Comparing and correcting robustness metrics for quantum optimal control
Andrew T. Kamen, Samuel Fine, Bikrant Bhattacharyya, Frederic T. Chong, Andy J. Goldschmidt
TL;DR
This work analyzes robustness of quantum control under quasi-static coherent errors by comparing three first-order robustness formulations: toggling $\mathcal{E}$, universal $\mathcal{E}_U$, and adjoint $\mathcal{E}_V$, revealing significant numerical differences from discretization. It introduces a critical discretization correction to the toggling estimator to align it with the true susceptibility $\mathcal{E}$ and demonstrates that direct, constrained trajectory optimization better handles fidelity and hardware constraints than indirect methods, with physics-informed robustness outperforming universal robustness in Hadamard and iSWAP tasks.
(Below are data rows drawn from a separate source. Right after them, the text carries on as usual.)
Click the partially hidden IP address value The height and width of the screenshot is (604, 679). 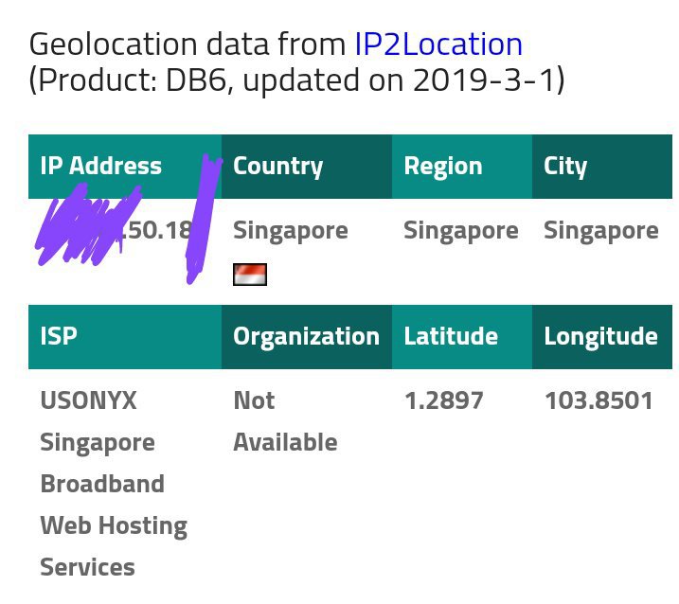pos(116,230)
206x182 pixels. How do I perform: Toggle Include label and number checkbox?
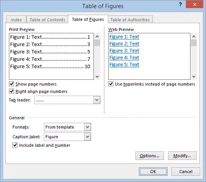15,145
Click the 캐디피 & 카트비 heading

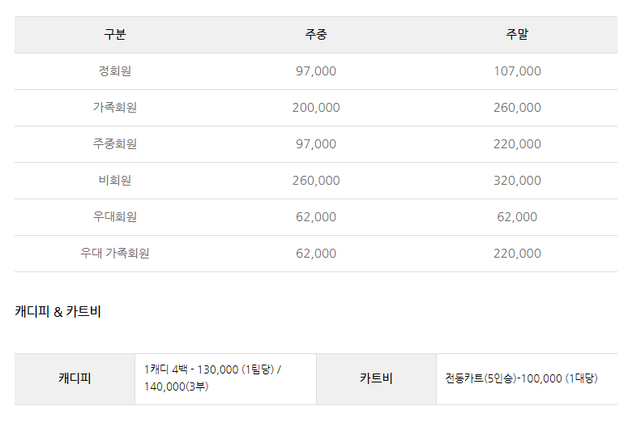[58, 311]
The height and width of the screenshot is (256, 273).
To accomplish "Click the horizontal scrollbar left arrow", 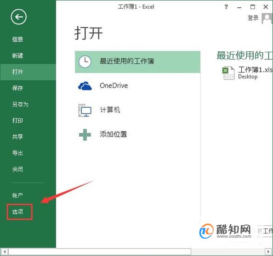I will tap(5, 251).
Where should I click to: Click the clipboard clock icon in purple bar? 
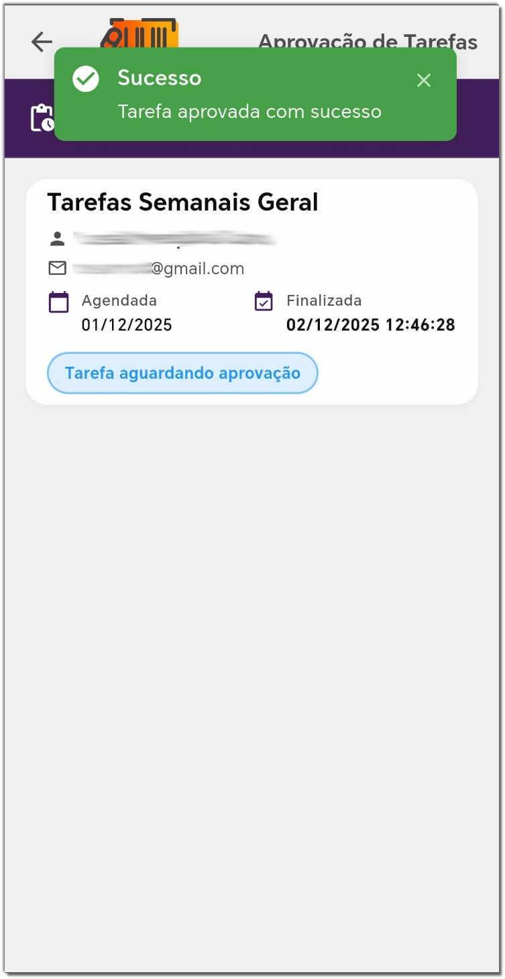tap(42, 118)
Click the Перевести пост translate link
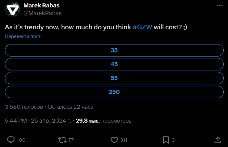The height and width of the screenshot is (147, 228). pyautogui.click(x=23, y=36)
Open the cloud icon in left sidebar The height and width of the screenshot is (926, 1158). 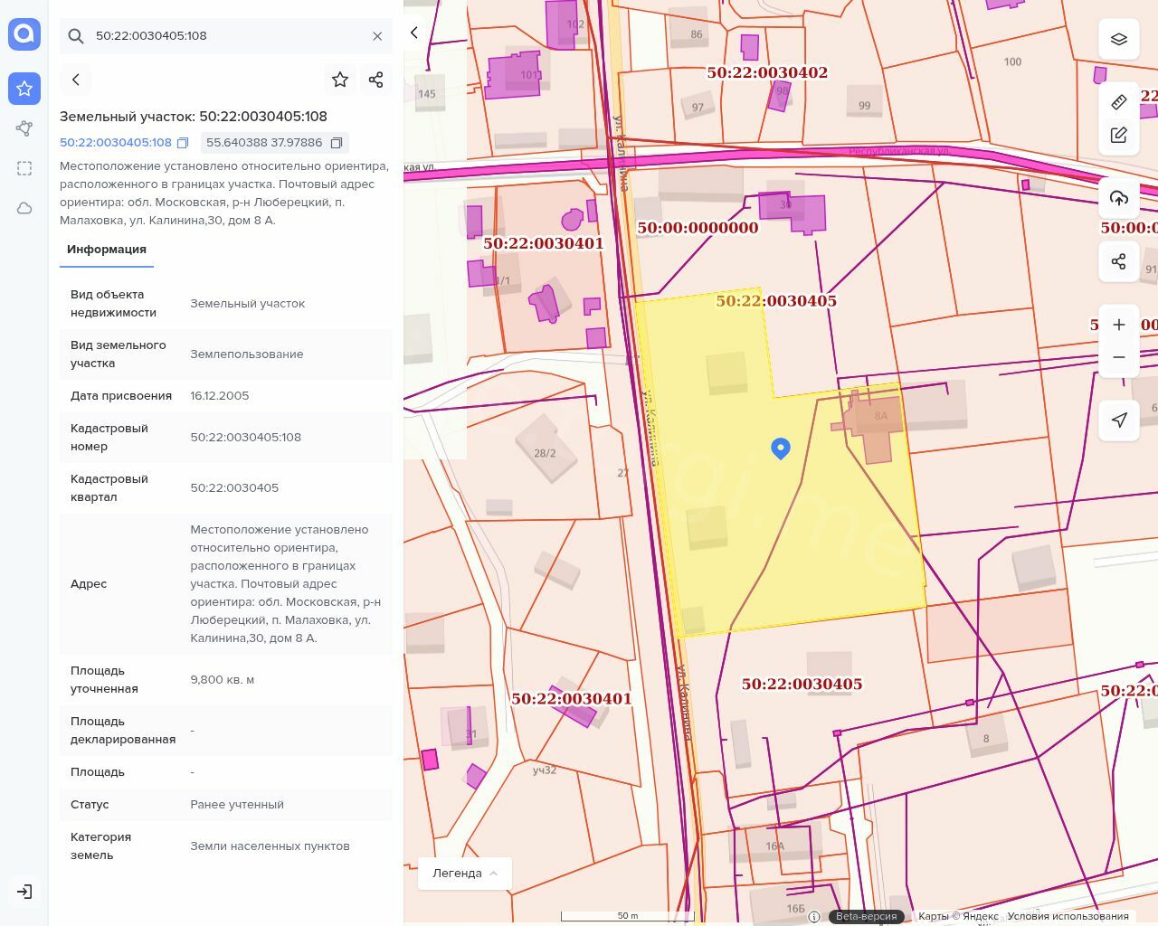[x=24, y=208]
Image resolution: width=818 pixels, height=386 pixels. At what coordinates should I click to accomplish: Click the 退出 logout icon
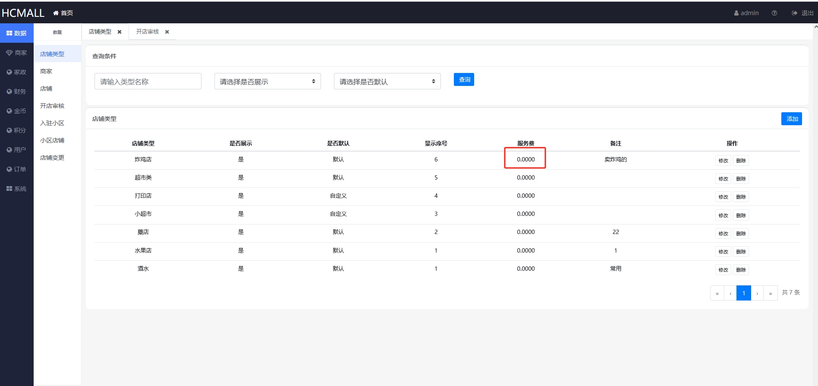795,13
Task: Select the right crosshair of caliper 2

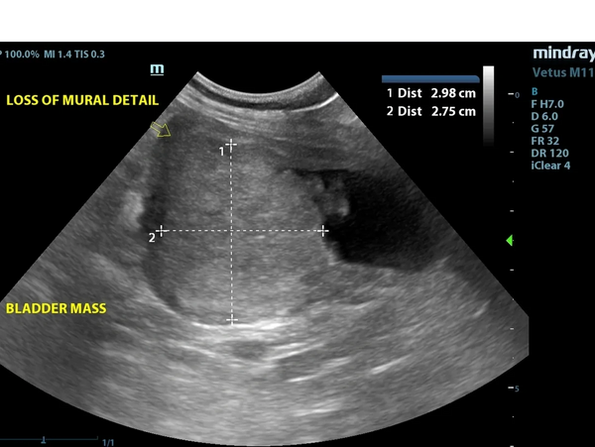Action: tap(324, 230)
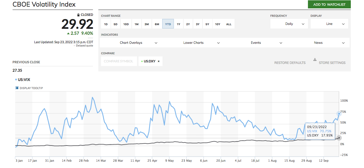Expand the Events indicator dropdown

[x=266, y=43]
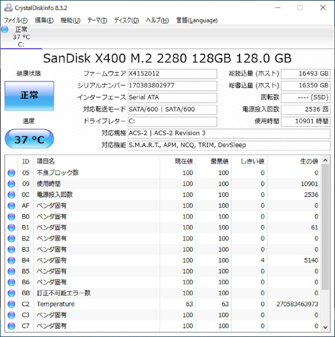
Task: Click the status dot for 09 使用時間
Action: 11,183
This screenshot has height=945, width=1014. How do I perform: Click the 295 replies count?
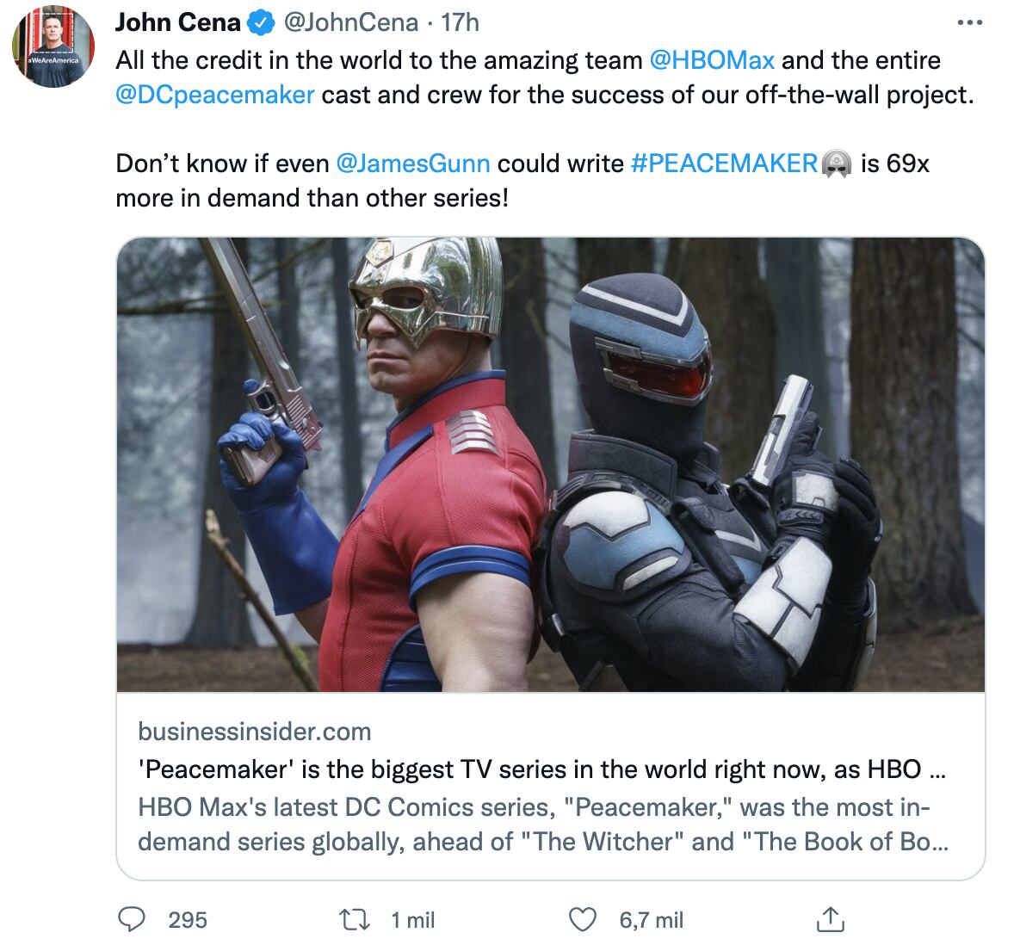tap(188, 920)
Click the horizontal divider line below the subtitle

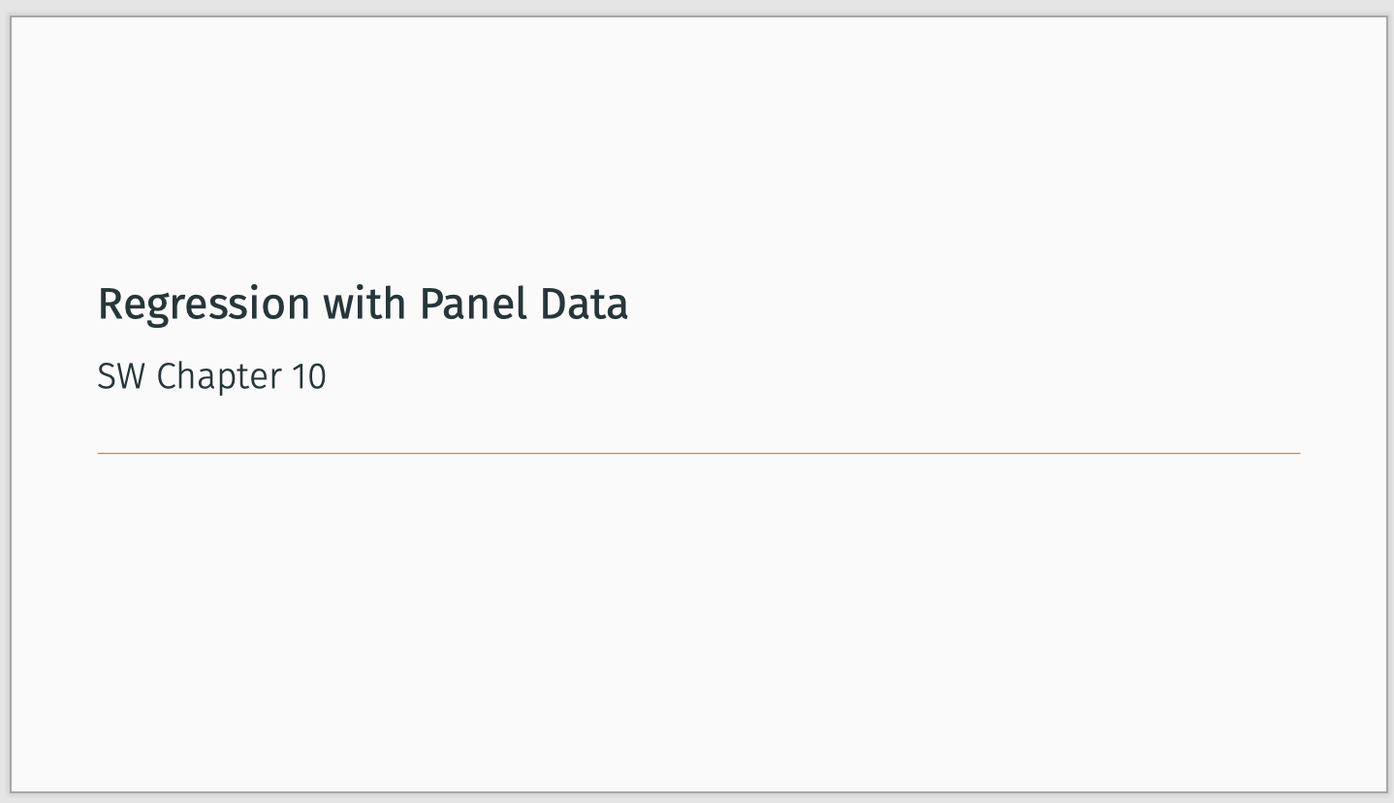pyautogui.click(x=698, y=453)
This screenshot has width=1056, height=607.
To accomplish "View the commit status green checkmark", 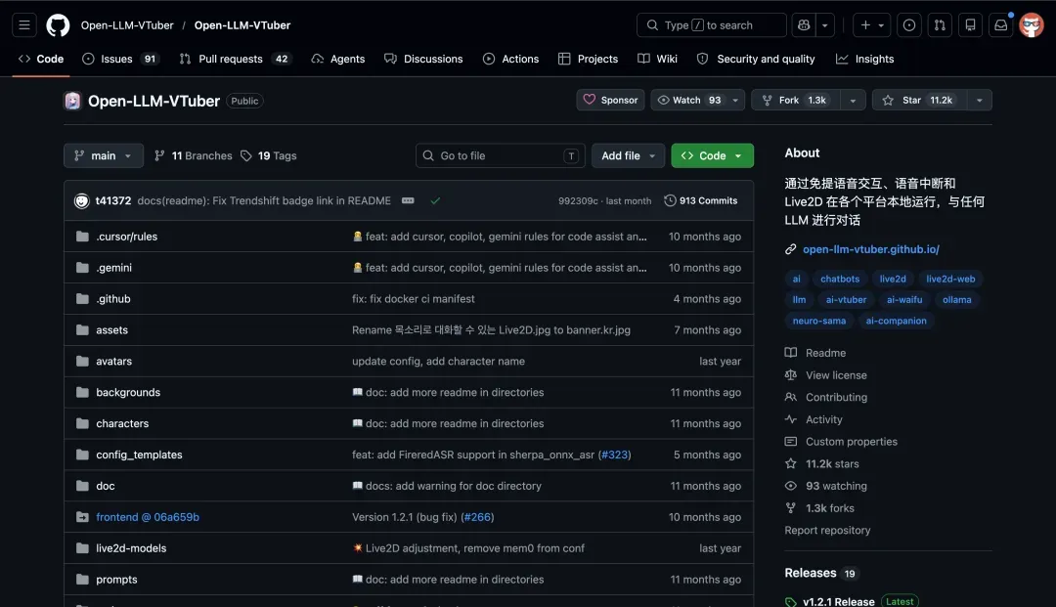I will pos(436,200).
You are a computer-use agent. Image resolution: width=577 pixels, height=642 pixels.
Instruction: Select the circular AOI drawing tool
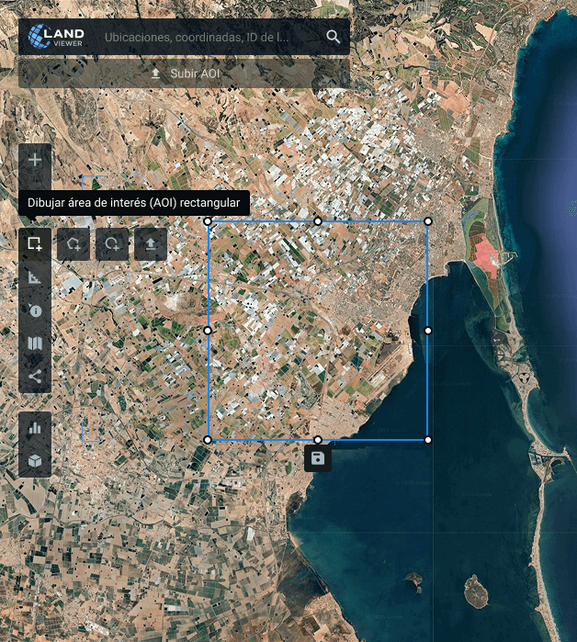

The framework is validated on single- and two-qubit gates and is supported by open-source software Piccolo.jl, enabling practical adoption across quantum hardware platforms. This work thus provides both methodological guidance for robust quantum control and tools to implement it in real devices.
Abstract
Control pulses that nominally optimize fidelity are sensitive to routine hardware drift and modeling errors. Robust quantum optimal control seeks error-insensitive control pulses that maintain fidelity thresholds and obey hardware constraints. Distinct numerical approximations to the first-order error susceptibility include adjoint end-point and toggling-frame approaches. Although theoretically equivalent, we provide a novel, systematic study demonstrating important numerical differences between these two approaches. We also introduce a critical discretization correction to the widely-used toggling-frame robustness estimator, measurably improving its estimate of first-order error susceptibility. We accomplish our study by positioning robustness as a first-class objective within direct, constrained optimal control. Our approach uniquely handles control and fidelity constraints while cleanly isolating robustness for dedicated optimization. In both single- and two-qubit examples under realistic constraints, our approach provides an analytic edge for obtaining precise, physics-informed robustness.